Hi.
I have been using tracing to export pytorch models to C++ libtorch with no trouble so far on several different models. I usually train and export the models on linux GPU, and actually use them on windows, CPU. All good.
I however ran into a crash trying to do the same thing with this model:
Tracing and running the libtorch model on GPU is fine
on CPU, the model crashes when calling the forward() method.
I then tried to generate the traced model on CPU. Using this cpu model I am able to:
load and run the traced model in python. Feeding it with the expected entries (i.e. a couple (image, mask)) produces the expected result
load and run the model in c++ with dummy entries (random at::tensor of the correct size)
however, loading the model and running it with correct entries (image mask) crash when calling forward()
using this cpu model on GPU does not crash but produces erroneous output (black or uninitialized image output)
I am not able not isolate where the error might come from, although I suspect something goes wrong in the model tracing. I do not have any error message while tracing.
Any ideas ?
I’m using pytorch 1.3 as well as libtorch1.3 on both linux and windows
Could you post the error message, please?
Also, what’s the difference between the random input tensors and the correct entries?
While the first approach seems to work, the latter crashes, correct?
Yes, all these different configurations make the problem a bit confusing. I am testing on 2 different machines. Linux with a GPU, and Windows with no GPU. Here is the state of it right now in C++:
// crash results on GPU/Linux DUMMY_INPUT + CPU_MODEL-> no crash REAL_INPUT + CPU_MODEL-> no crash, wrong result DUMMY_INPUT + GPU_MODEL-> no crash REAL_INPUT + GPU_MODEL->ok, good result
What i call “CPU_MODEL” is the model traced using the CPU.
I do not have a specific error message other than segmentation fault (core dumped)

*Given entries*:
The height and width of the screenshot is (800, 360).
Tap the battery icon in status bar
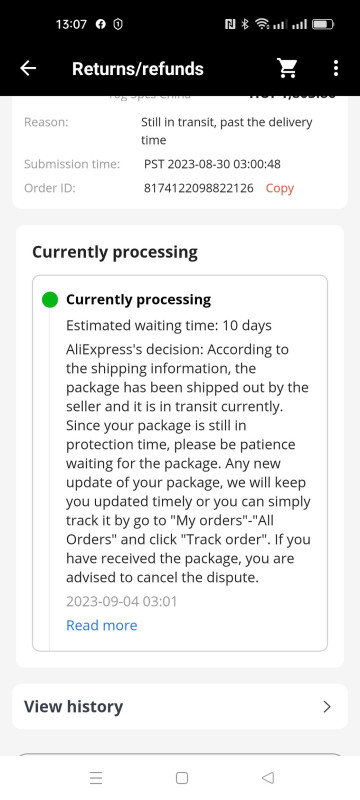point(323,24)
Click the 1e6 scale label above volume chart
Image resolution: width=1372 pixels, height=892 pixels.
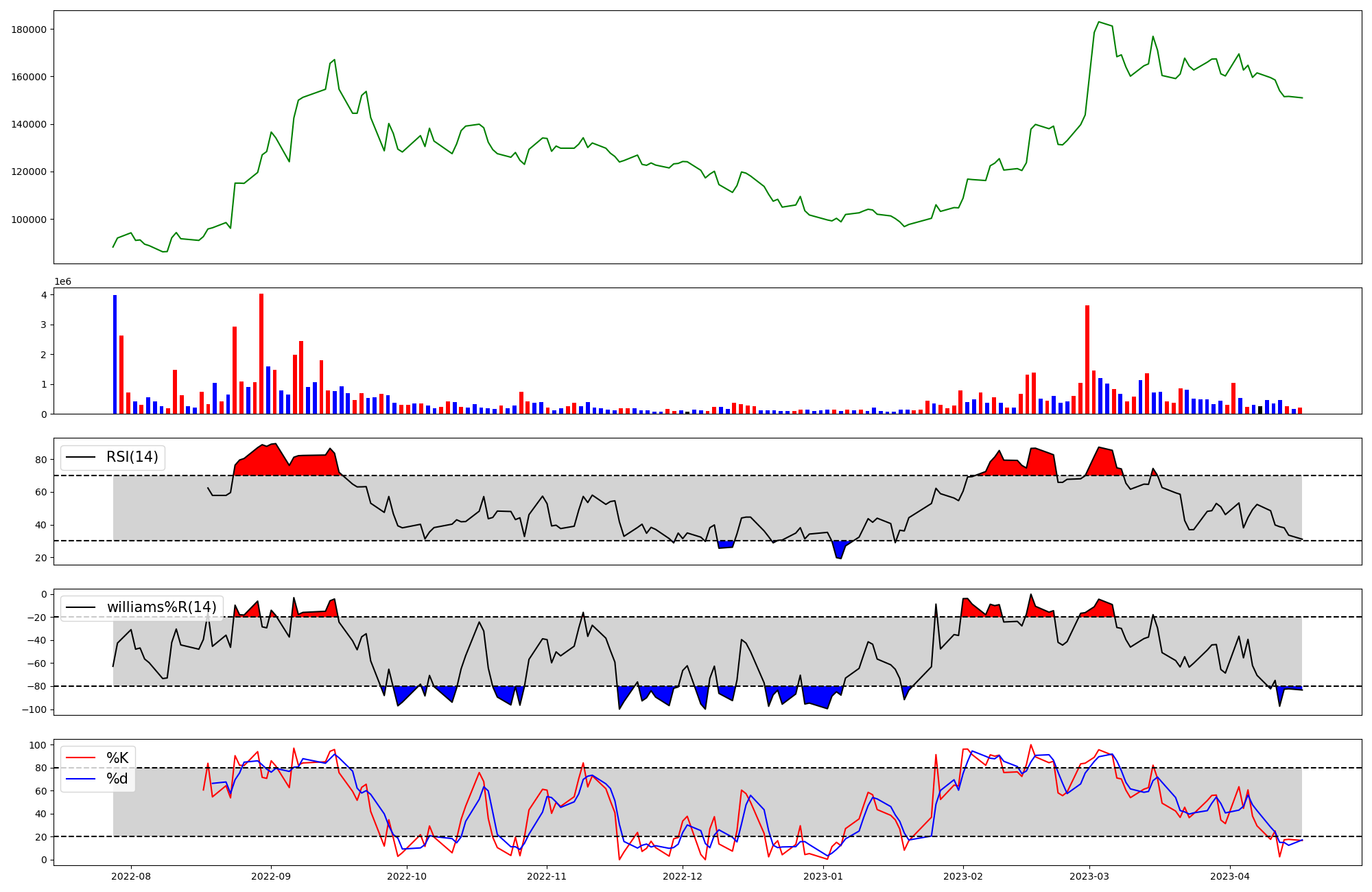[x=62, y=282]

*Required tasks*:
[A] According to the forum thread about the libtorch crash, what is the only error message the poster gets?
[B] Can you express everything in the entries from the line containing "Click the 1e6 scale label above volume chart" down to the end of the entries as a JSON list of strings, one string per line, with blank lines and the pictures left out?
The forum thread and the entries were taken from separate sources.

*The replies*:
[A] Segmentation fault (core dumped).

[B]
[
  "Click the 1e6 scale label above volume chart",
  "Image resolution: width=1372 pixels, height=892 pixels.",
  "[x=62, y=282]"
]